What makes the birth unique is that this particular snake is believed to be the first of its species to have the ability to have offspring from unfertilized eggs, known to scientists as “parthenogenesis”. A captive snake in southeast Missouri has reproduced without a male companion.
A female yellow-bellied water snake gave birth without any help from a male member of the species.
As per the conservation department, there are no reports of other cases of parthenogenesis by a yellow-bellied water snake. None of this year’s babies have survived.
Researchers said that the snake is in her prime breeding age but having no access to any male made her body react that changed her reproductive system and survive reproduction alone.
Times Gazette reported the yellow-bellied at Missouri’s Cape Girardeau Conservation Nature Center snake has not been close to a male snake for eight years.
This kind of reproduction has been seen in birds, insects and reptiles, but in snakes, including cottonmouths, copperheads and Burmese pythons such a kind of thing has been seen rarely.
Virgin birth, in this case, is scientifically referred to as parthenogensis, or asexual reproduction.
Not only that, but this type of snake doesn’t give birth to eggs, but rather has live births.
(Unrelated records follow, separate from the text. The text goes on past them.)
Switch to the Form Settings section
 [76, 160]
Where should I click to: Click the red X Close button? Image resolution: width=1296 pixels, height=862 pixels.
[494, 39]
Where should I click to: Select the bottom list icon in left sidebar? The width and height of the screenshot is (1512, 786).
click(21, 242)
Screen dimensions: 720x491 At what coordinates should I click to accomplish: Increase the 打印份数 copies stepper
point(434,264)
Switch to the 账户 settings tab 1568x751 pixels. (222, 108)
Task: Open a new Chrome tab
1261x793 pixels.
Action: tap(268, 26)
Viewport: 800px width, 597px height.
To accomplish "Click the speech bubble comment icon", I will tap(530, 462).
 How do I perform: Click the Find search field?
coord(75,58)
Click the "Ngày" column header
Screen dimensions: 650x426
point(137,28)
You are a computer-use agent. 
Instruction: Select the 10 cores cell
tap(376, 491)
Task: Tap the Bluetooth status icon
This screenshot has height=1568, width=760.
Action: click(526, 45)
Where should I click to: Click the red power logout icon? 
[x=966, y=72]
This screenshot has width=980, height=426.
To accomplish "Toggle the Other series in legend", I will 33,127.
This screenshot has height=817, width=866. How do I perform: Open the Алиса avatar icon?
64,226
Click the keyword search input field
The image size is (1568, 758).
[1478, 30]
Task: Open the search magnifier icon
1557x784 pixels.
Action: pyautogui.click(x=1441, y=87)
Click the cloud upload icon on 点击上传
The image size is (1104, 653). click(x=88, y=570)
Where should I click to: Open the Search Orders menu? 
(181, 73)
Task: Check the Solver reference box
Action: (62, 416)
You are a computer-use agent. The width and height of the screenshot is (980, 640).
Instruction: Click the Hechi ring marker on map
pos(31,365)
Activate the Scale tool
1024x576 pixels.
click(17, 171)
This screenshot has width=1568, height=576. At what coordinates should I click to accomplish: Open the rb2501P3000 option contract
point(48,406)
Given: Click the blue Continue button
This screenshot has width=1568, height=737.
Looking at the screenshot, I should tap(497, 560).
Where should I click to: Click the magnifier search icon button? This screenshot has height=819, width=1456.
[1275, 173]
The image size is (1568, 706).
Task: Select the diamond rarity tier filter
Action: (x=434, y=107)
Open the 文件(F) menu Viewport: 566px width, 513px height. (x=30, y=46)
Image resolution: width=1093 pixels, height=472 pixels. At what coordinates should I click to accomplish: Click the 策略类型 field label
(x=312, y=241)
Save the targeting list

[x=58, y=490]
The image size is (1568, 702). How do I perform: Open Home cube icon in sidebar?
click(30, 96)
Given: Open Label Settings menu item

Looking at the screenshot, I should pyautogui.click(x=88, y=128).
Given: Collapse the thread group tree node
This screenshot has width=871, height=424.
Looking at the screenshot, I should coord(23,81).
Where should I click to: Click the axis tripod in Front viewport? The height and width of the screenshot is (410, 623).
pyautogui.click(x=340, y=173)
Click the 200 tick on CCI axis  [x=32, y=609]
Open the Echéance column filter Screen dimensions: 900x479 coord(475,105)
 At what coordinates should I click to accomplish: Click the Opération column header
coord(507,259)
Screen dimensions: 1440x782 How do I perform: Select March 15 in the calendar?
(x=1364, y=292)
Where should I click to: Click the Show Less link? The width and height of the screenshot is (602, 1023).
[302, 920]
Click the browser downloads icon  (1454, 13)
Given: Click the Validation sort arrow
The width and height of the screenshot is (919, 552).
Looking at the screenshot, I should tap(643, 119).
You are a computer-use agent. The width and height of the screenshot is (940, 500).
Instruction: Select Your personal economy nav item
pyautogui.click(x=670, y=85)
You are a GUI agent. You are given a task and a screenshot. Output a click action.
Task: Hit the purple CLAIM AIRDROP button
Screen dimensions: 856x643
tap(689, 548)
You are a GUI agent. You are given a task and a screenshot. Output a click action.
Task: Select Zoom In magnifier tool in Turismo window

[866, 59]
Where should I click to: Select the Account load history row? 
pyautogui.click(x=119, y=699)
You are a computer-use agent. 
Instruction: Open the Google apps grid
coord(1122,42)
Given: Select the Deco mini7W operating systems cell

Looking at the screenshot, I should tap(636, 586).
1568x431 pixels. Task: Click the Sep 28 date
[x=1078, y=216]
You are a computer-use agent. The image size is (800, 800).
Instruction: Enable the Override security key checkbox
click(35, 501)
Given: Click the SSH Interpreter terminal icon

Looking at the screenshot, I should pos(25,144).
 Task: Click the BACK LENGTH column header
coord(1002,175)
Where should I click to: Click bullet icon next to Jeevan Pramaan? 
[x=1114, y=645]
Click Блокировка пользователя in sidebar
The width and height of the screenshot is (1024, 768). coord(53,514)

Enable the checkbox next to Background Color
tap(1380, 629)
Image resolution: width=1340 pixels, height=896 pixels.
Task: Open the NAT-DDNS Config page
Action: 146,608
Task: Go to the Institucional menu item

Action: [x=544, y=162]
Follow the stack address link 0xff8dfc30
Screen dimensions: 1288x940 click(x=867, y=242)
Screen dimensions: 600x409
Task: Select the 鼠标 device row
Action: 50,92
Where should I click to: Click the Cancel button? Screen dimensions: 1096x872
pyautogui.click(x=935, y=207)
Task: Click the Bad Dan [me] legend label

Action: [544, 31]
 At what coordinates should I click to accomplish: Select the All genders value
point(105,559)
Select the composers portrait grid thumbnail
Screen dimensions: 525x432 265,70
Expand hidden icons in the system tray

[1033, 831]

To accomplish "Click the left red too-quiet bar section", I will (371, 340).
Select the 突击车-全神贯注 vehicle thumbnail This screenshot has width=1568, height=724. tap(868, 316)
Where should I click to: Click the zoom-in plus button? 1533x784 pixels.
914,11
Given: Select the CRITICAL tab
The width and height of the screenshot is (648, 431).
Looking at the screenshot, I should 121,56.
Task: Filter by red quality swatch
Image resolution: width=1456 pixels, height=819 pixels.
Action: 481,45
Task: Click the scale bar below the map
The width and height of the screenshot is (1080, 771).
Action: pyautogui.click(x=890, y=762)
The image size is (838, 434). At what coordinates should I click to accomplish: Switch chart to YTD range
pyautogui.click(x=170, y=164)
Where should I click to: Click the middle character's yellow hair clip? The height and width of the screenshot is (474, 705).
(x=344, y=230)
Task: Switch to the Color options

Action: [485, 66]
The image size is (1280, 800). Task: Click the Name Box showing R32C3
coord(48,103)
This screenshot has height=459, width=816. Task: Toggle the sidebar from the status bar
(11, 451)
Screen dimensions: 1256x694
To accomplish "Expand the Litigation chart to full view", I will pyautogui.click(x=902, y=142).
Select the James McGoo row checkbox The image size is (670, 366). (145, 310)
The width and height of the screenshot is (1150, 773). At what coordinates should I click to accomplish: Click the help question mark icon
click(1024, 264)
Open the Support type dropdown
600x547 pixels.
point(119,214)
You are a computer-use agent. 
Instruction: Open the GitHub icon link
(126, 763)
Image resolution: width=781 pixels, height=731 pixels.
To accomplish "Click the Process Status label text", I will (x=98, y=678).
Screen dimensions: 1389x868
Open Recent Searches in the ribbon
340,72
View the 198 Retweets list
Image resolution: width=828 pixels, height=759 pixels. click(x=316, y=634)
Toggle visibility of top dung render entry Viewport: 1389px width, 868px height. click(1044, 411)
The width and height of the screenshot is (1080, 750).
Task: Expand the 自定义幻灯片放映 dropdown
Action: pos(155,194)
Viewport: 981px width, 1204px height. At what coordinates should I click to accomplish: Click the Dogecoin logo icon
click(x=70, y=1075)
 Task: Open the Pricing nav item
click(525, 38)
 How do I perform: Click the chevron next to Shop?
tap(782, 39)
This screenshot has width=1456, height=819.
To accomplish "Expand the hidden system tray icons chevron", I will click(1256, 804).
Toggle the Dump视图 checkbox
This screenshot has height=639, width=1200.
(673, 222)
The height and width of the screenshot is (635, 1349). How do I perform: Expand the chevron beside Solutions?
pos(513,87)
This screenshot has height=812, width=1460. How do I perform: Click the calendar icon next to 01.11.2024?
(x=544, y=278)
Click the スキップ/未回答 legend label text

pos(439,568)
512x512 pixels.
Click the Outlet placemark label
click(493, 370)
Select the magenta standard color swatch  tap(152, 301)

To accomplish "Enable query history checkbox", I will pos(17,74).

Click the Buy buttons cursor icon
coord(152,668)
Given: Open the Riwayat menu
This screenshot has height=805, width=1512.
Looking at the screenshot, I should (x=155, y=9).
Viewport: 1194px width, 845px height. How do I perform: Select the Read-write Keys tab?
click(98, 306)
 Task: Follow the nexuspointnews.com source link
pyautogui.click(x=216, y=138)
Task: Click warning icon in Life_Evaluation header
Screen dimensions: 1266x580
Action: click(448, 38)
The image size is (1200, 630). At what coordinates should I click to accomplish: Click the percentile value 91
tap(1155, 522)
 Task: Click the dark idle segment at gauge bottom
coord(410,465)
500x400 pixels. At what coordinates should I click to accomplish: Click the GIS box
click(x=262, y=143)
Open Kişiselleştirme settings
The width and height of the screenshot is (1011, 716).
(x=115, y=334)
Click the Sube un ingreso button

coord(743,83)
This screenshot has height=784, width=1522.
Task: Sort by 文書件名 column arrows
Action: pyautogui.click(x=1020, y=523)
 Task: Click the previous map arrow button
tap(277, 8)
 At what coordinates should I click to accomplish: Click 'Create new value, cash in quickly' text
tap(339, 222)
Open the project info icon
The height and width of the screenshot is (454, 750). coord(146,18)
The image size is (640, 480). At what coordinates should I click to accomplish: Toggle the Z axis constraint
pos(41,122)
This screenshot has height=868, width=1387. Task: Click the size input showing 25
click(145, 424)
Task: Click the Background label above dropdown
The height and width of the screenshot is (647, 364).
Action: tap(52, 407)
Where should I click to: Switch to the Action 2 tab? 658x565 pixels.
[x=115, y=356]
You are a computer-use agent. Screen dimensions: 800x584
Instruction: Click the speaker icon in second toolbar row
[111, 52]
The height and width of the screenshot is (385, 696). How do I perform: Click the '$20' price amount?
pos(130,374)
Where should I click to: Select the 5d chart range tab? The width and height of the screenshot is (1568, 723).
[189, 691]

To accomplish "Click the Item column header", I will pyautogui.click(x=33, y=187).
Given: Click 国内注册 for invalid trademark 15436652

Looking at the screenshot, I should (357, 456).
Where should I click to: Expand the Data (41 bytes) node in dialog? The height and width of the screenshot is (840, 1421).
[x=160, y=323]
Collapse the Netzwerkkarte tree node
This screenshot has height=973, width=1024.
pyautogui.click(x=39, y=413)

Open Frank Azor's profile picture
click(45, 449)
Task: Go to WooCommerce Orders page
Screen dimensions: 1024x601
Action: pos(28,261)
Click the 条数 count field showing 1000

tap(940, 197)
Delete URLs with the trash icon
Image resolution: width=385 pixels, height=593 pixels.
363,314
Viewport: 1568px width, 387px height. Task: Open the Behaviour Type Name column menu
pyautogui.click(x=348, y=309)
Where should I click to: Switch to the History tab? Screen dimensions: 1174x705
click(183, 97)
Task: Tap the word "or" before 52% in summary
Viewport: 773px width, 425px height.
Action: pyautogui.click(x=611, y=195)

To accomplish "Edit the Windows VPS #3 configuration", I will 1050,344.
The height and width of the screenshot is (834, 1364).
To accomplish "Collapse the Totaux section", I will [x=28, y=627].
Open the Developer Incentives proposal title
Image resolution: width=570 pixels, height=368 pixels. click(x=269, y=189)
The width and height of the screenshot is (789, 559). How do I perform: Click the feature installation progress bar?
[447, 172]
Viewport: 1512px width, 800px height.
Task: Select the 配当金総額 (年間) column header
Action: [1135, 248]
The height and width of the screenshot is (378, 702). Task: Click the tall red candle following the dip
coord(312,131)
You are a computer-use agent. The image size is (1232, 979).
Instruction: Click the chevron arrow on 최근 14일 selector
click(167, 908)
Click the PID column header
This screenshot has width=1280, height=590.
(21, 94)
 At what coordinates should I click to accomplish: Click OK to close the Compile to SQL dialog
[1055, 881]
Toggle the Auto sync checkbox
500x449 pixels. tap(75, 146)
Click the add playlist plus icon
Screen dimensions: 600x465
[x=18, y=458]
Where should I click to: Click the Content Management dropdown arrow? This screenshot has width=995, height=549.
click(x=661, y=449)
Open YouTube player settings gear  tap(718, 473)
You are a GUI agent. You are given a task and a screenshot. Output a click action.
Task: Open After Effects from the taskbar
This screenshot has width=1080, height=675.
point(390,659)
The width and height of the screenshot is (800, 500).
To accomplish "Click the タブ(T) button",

It’s also unclear whether offspring of virgin births can go on to reproduce.
“Long-term storage is unusual”.
“There is always a high proportion of infertile eggs due to chromosome combination”, said Jeff Briggler of the Missouri Department of Conservation, “but a few can be successful and hatch if the mother has a dissimilar sex chromosome (ZW) compared to the male with copies of the ZZ chromosome”. “If nothing else, it’s an interesting phenomena …Whether this is long-term storage or parthenogenesis, it’s cool … just another sign that nature works in mysterious ways”. “You learn things about what they’re capable of”, says AJ Hendershott, the outreach and education supervisor for the local conservation department.
It is still unknown whether or not last year’s offspring can reproduce sexually but they seem to being doing well in captivity.